Quantitation of pilsicainide in microscale samples of human biological fluids using liquid chromatography–tandem mass spectrometry

• This paper is a first quantitative methodology report for the determination of pilsicainide using LC–MS/MS.
• We developed a sensitive, reliable method to determine pilsicainide using LC–MS/MS.
• This method can be applied to pharmacokinetic study using human biological fluids.
• This method can be applied to TDM in special populations like neonates, etc.
• Using residues of samples taken for clinical laboratory is more economical.

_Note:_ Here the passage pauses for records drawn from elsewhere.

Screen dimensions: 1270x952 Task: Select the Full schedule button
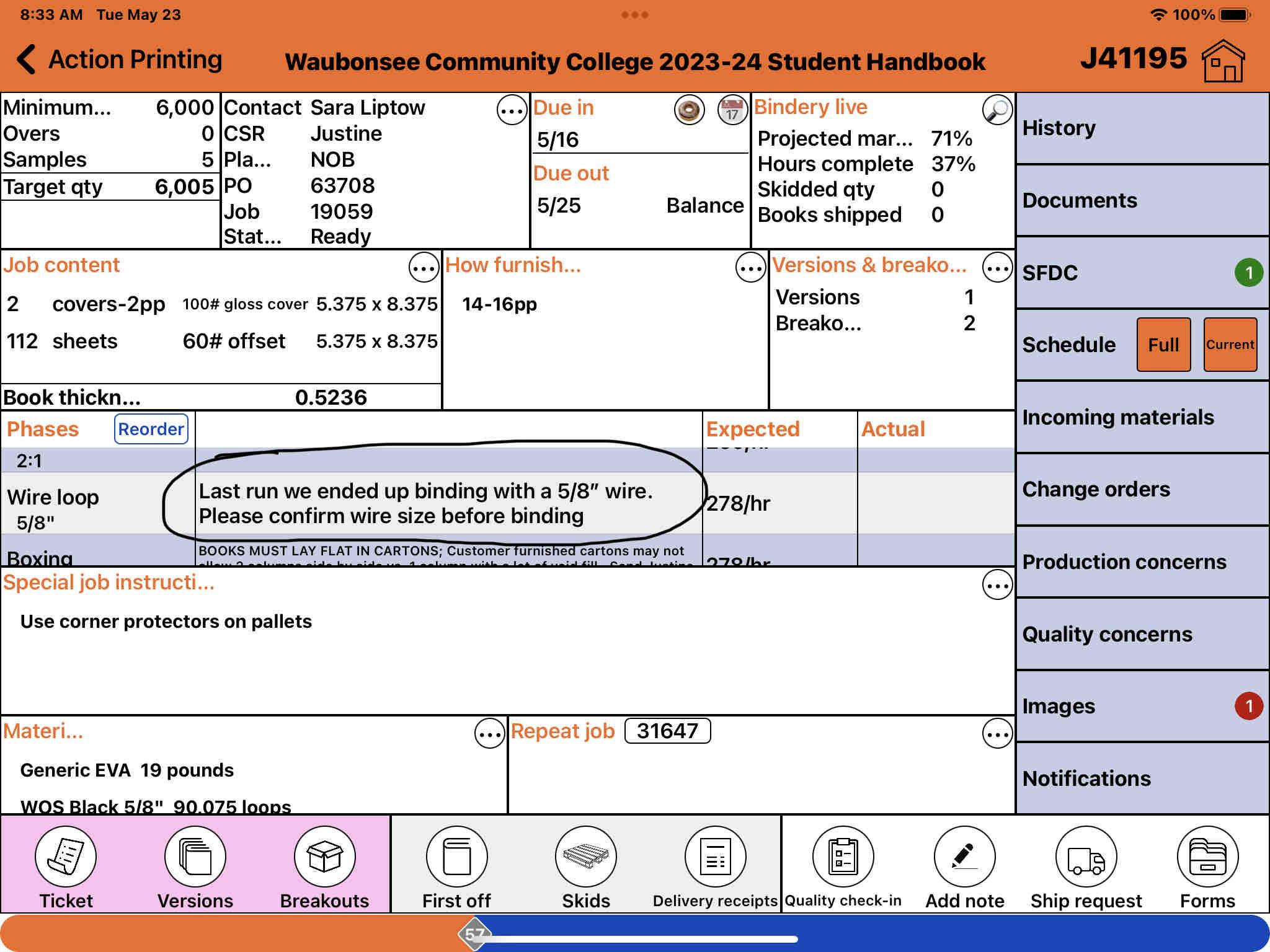coord(1163,345)
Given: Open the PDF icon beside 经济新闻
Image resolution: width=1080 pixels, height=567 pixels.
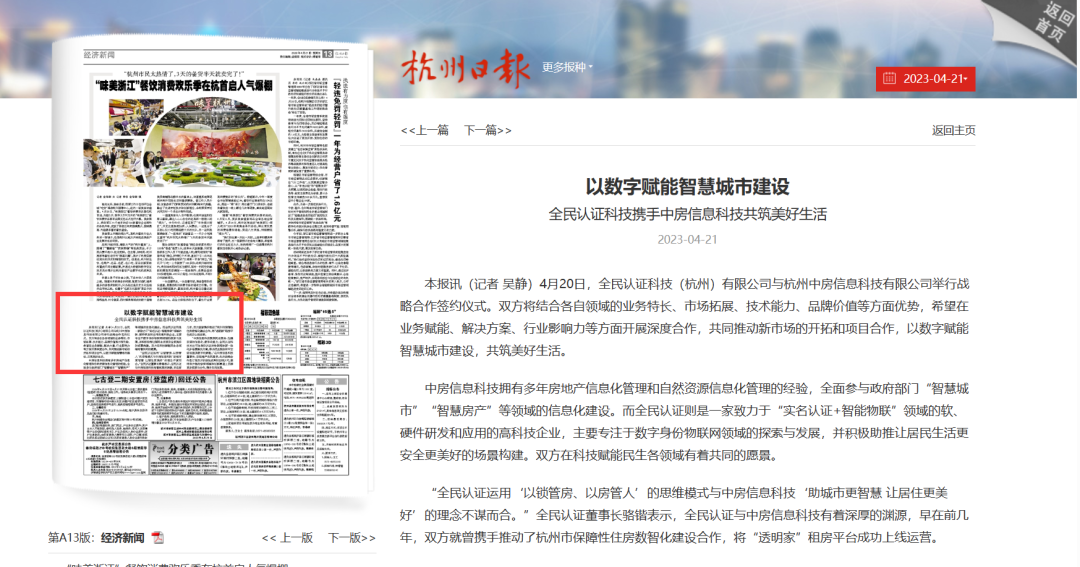Looking at the screenshot, I should tap(157, 539).
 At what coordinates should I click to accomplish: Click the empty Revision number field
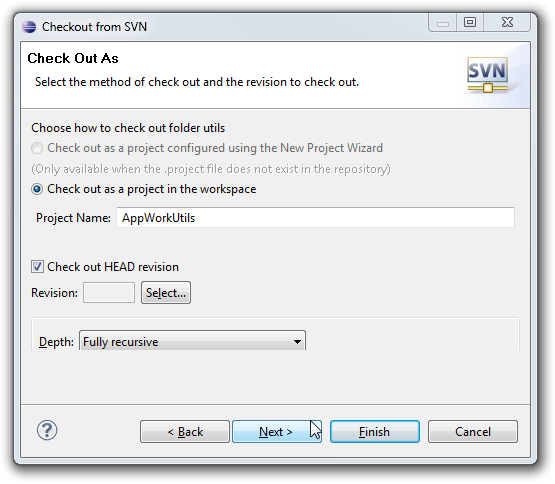(x=109, y=293)
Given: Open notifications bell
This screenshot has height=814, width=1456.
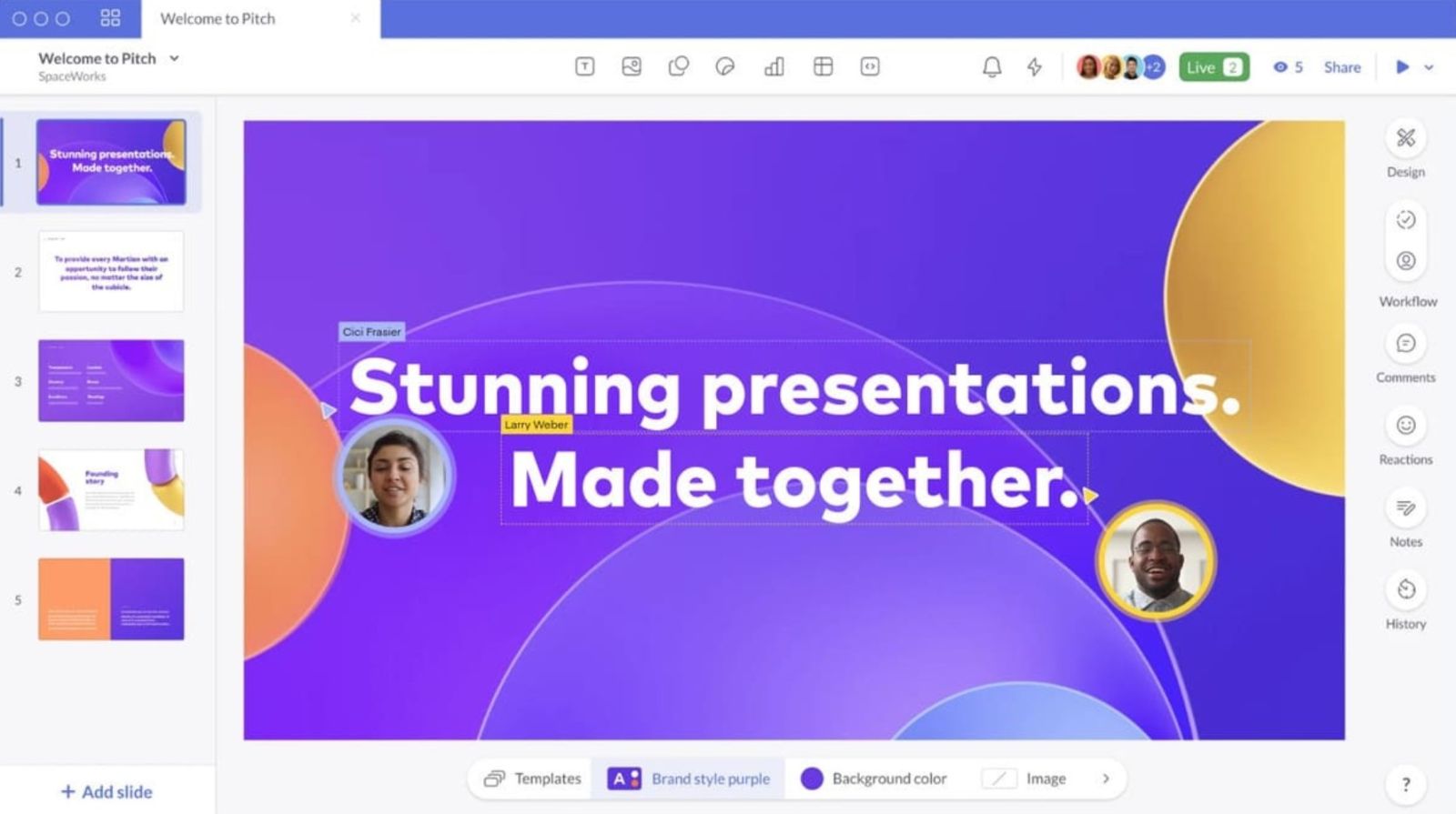Looking at the screenshot, I should coord(992,66).
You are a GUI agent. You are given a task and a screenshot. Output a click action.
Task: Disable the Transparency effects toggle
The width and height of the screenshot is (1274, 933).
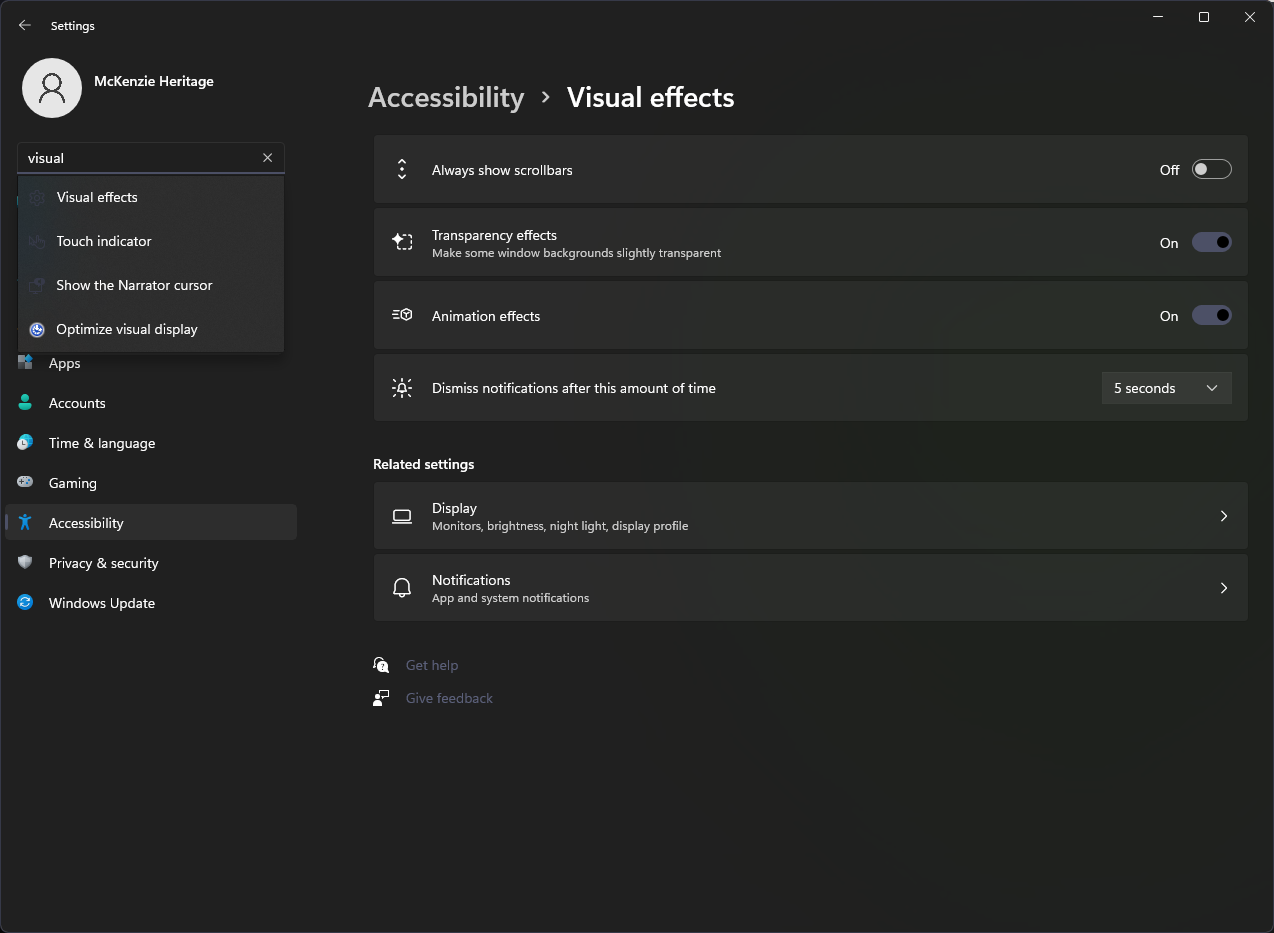tap(1211, 243)
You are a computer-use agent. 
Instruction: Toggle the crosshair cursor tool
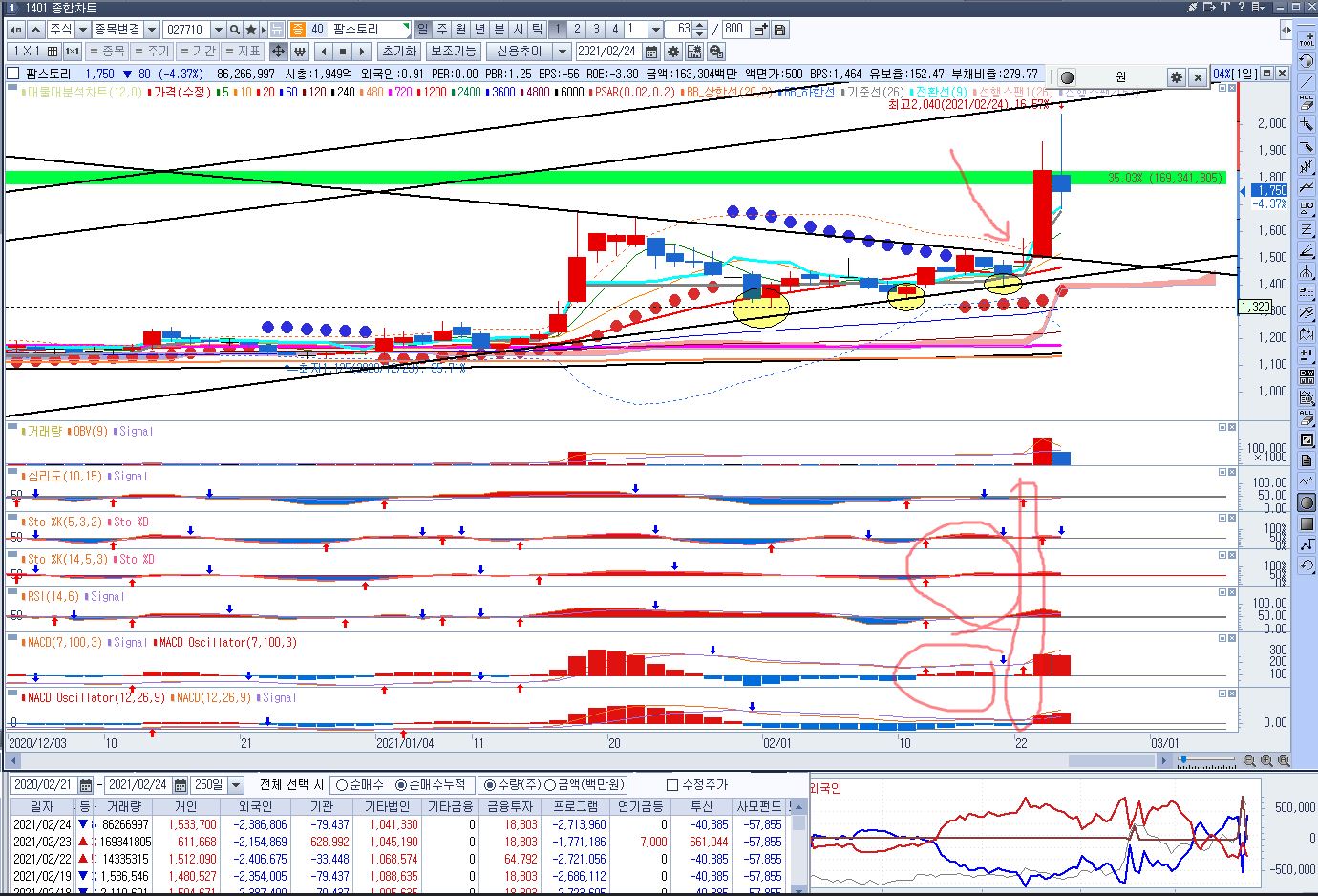[278, 52]
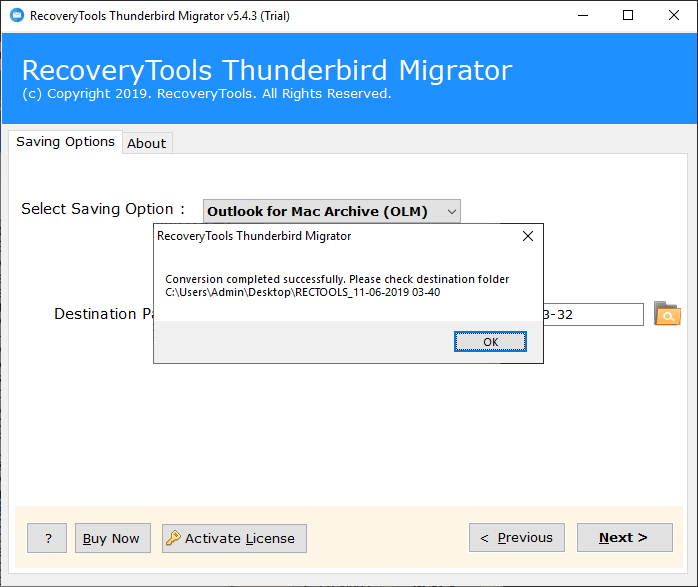Click the RECTOOLS destination folder path in dialog
Viewport: 698px width, 587px height.
click(x=302, y=292)
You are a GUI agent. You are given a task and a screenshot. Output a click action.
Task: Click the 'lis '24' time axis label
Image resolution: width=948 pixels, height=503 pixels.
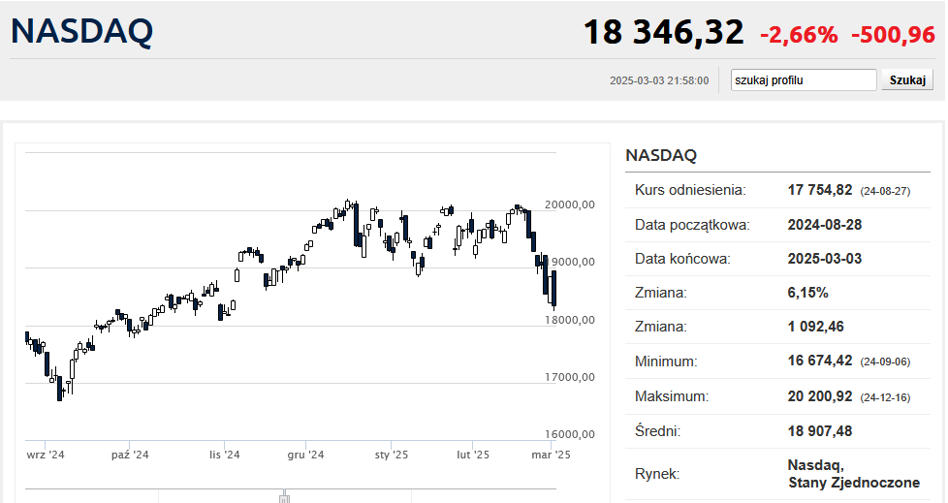point(224,454)
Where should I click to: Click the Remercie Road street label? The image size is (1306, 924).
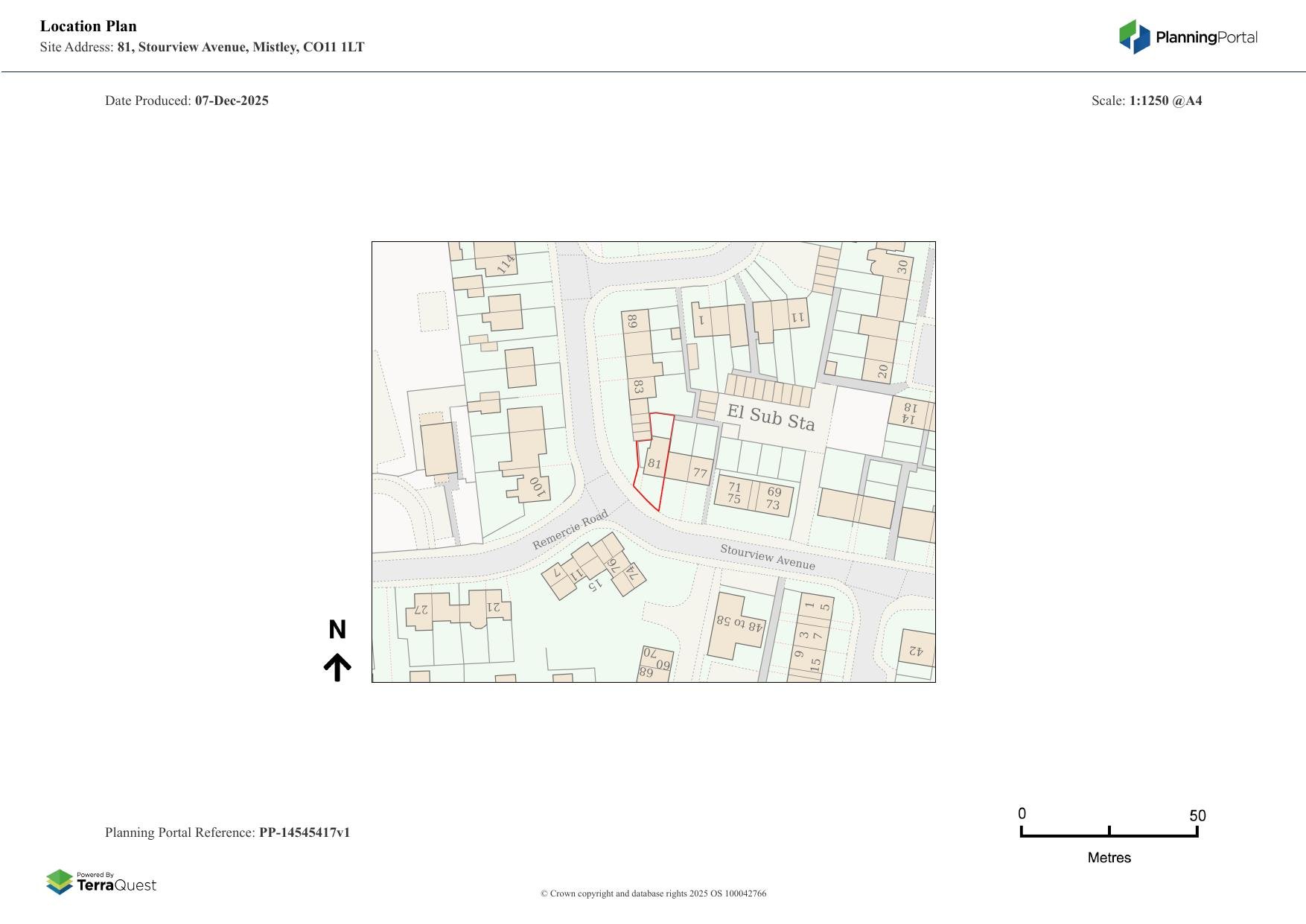point(571,529)

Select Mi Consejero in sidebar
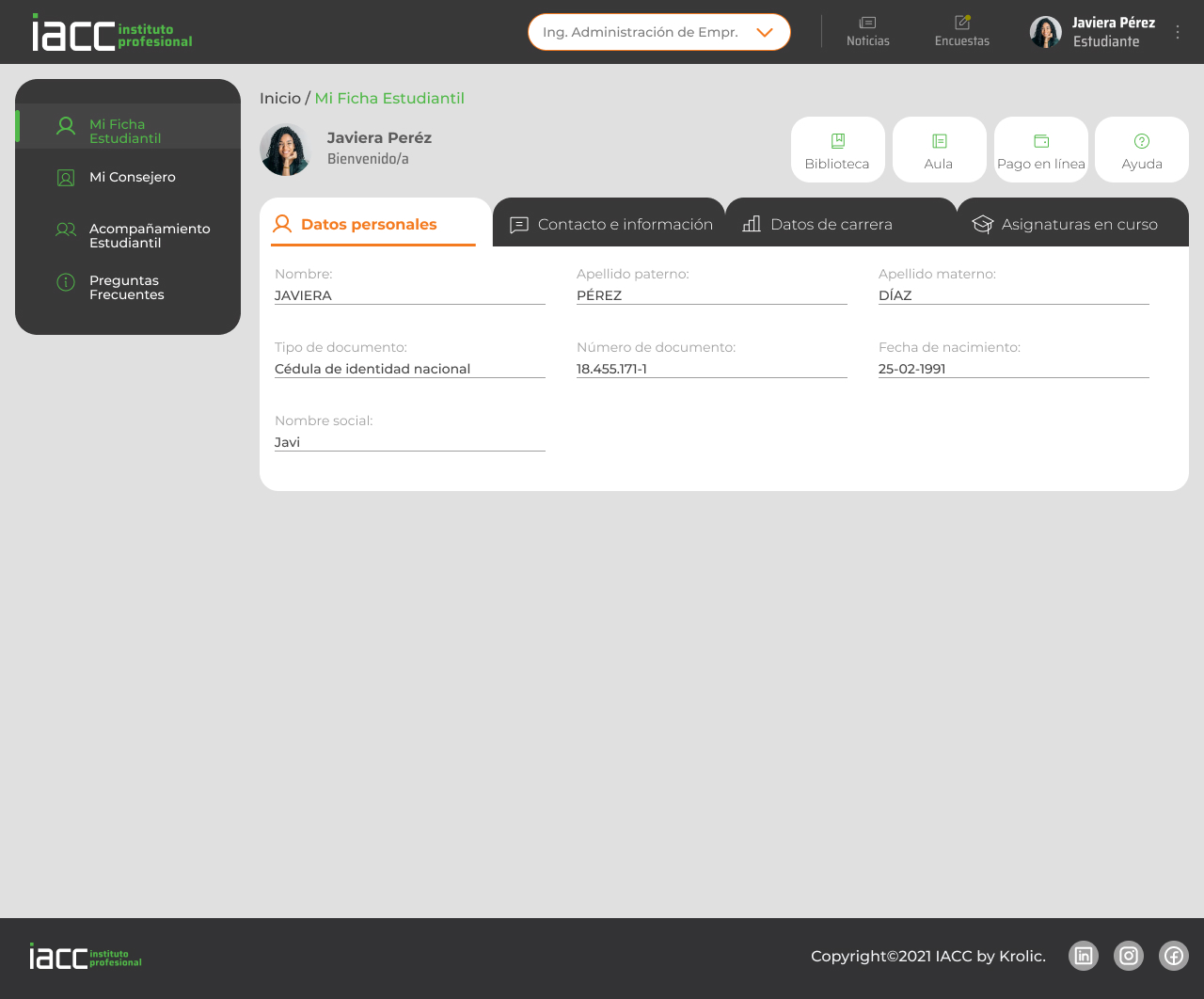pos(132,177)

This paper describes a sensitive, reliable method to determine pilsicainide (PLC) levels in microscale sample volumes of human biological fluids using liquid chromatography–tandem mass spectrometry (LC–MS/MS) with electrospray ionization (ESI). PLC and quinidine as an internal standard were extracted with diethylether from 0.1 mL of alkalinized biological fluids. The extract was injected into an analytical column (l-column 2 ODS, 75 mm × 2.1 mm i.d.). The mobile phase for separation consisted of 5 mM ammonium acetate (pH 4.5)/methanol (4:1, v/v) and was delivered at a flow rate of 0.2 mL/min. The drift voltage was 100 V. The sampling aperture was heated at 120 °C and the shield temperature was 260 °C. The ion transitions used to monitor analytes were m/z 273 → m/z 110 for PLC and m/z 325 → m/z 79 for quinidine. The total time for chromatographic separation was less than 8 min. The validated concentration ranges of this method for PLC were 5–2000 ng/mL in plasma, 5–500 ng/mL in ultrafiltered plasma solution, and 25–2000 ng/mL in urine. Mean recoveries of PLC in plasma, ultrafiltered plasma solution, and urine were 93.2–99.7%, 91.4–100.6%, and 93.9–104.7%, respectively. Intra- and interday coefficients of variation for PLC were less than 6.0% and 4.3% in plasma, 6.1% and 3.7% in ultrafiltered plasma solution, and 5.4% and 2.5% in urine at the above concentration ranges, respectively. The lower limit of quantification for PLC in plasma, ultrafiltered plasma solution, and urine were 5 ng/mL, 5 ng/mL, and 25 ng/mL, respectively. This method can be applied to pharmacokinetic study and therapeutic drug monitoring in special populations such as neonates, infants, and the elderly by making effective use of residual samples used for general clinical laboratory testing.